Carta ao Leitor: Inimigo íntimo
O PT exerce hoje o incômodo papel de adversário da tentativa do governo de caminhar para o centro

Não há dúvidas de que os ventos sopram cada vez mais fortes para a centro-direita na política brasileira. Exemplo disso foi o resultado das eleições municipais deste ano, quando partidos como PSD, MDB, PP, União Brasil e PL conquistaram um número robusto de prefeituras pelo país. Com base na experiência e no faro político acima da média, Lula já havia identificado essa onda em 2022 — e embarcou nela com o pragmatismo de sempre. Ele voltou ao Palácio do Planalto exibindo na campanha o ex-tucano Geraldo Alckmin como uma espécie de atestado de que seu futuro governo não caminharia em direção ao extremo. Reforçou essa mensagem carregando para a Esplanada outra ex-adversária, a emedebista Simone Tebet. Já empossado, acolheu em seu ministério vários membros de partidos de fora do espectro da esquerda e conta com essas forças para construir o palanque de reeleição em 2026.
Falta apenas combinar toda essa acertada estratégia com o PT. O partido de Lula exerce hoje o incômodo papel de adversário da tentativa do governo de caminhar para o centro. Num movimento permanente de autossabotagem, a sigla parece disposta a ir frontalmente na contramão de várias frentes do presidente. Para a comandante do partido, a deputada Gleisi Hoffmann, a opção pelo bom senso é inimaginável. “Pode ser a morte do PT”, disse ela em uma entrevista recente, segundo o raciocínio de que isso implicaria abandonar a base social do partido. Para a legenda, portanto, não há nuances. Existem apenas o mal (a entidade “mercado”) e o bem (representado pelos anseios petistas).

Várias outras manifestações no mesmo sentido foram vistas no seminário realizado pelo PT nos últimos dias para discutir a realidade brasileira, evento que reuniu em Brasília militantes e autoridades da agremiação. Lula falou por teleconferência. No lugar de pacificação, ouviram-se críticas a “máquinas municipais de aliados da base” e propostas para reforçar a polarização com o bolsonarismo e esticar a corda diante das Forças Armadas, às vésperas do delicado julgamento de militares graúdos envolvidos no plano de um golpe para impedir a posse de Lula. Não parou por aí. Enquanto o governo tenta demonstrar que está disposto a equilibrar melhor as contas, foi declarada guerra à Faria Lima e ao mercado. Principal responsável pelo plano fiscal, o ministro da Fazenda, Fernando Haddad, recebeu uma espécie de ultimato: “Não será possível uma solução que agrade ao mercado e à nossa base”.

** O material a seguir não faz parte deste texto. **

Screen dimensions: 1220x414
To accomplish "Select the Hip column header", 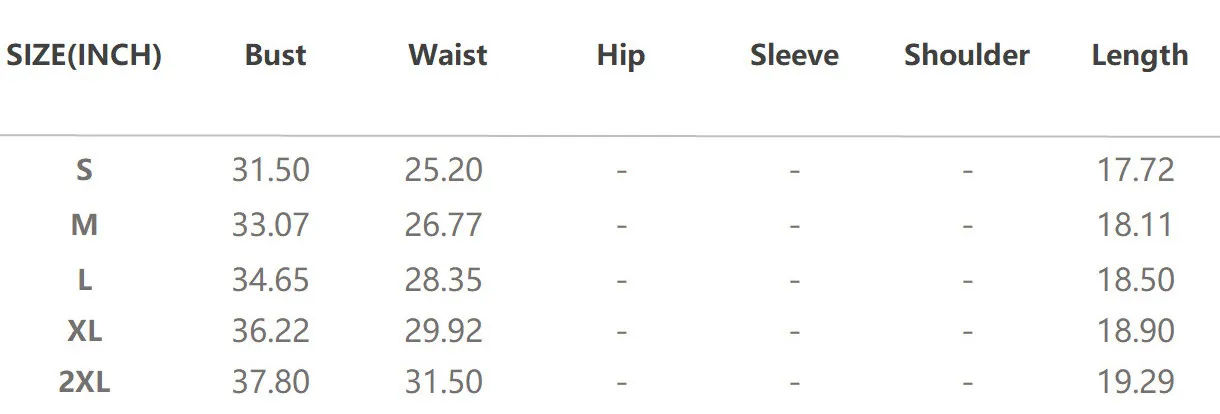I will pyautogui.click(x=620, y=55).
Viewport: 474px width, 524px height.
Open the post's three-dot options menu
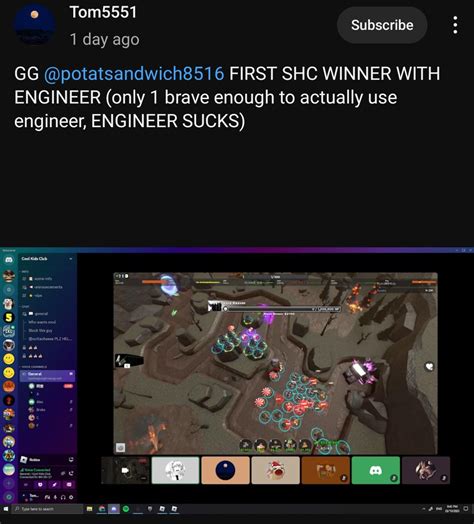pos(455,25)
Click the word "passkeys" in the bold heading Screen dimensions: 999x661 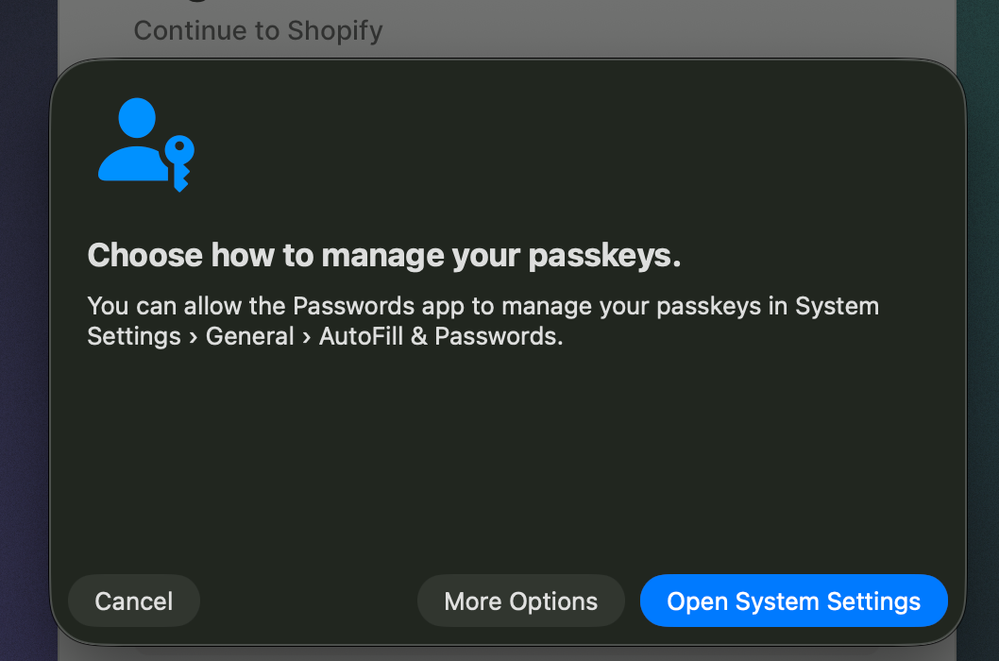(604, 256)
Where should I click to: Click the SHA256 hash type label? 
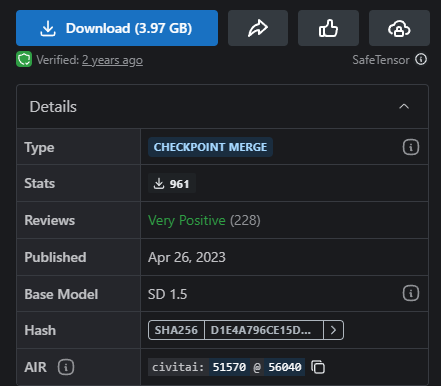(176, 330)
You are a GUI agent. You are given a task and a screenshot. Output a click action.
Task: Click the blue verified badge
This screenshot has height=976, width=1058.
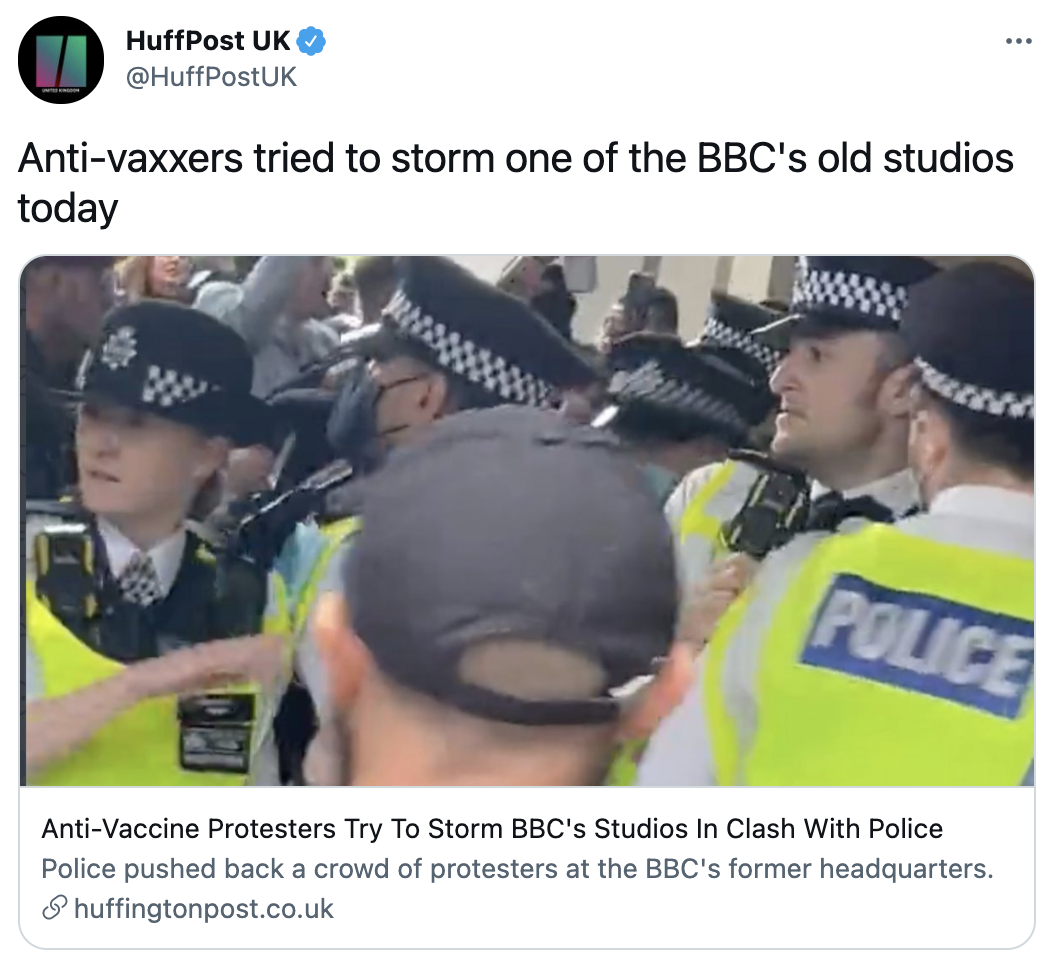tap(312, 41)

Por essas e outras, o PT funciona hoje como uma espécie de inimigo íntimo de Lula. É claro que parte dessa dissonância é, muitas vezes, jogo de cena. Nas oportunidades em que sente necessidade de passar determinados recados, o próprio presidente dá corda para que vozes petistas manifestem essas excentricidades. A situação atual, porém, é mais sensível, pois a legenda nunca deu tantos sinais explícitos de que vai pressionar cada vez mais o governo à esquerda. Lula, que ressaltou a necessidade de “governar para todos”, terá de lidar com isso em meio ao complexo esforço de composição política com as forças do Congresso, majoritariamente de direita, além dos enormes problemas econômicos do país — cujas soluções, aliás, não passam pelo receituário petista. Não será fácil. Com companheiros assim ao seu lado, o desafio (que já não é nada simples) se tornará gigantesco.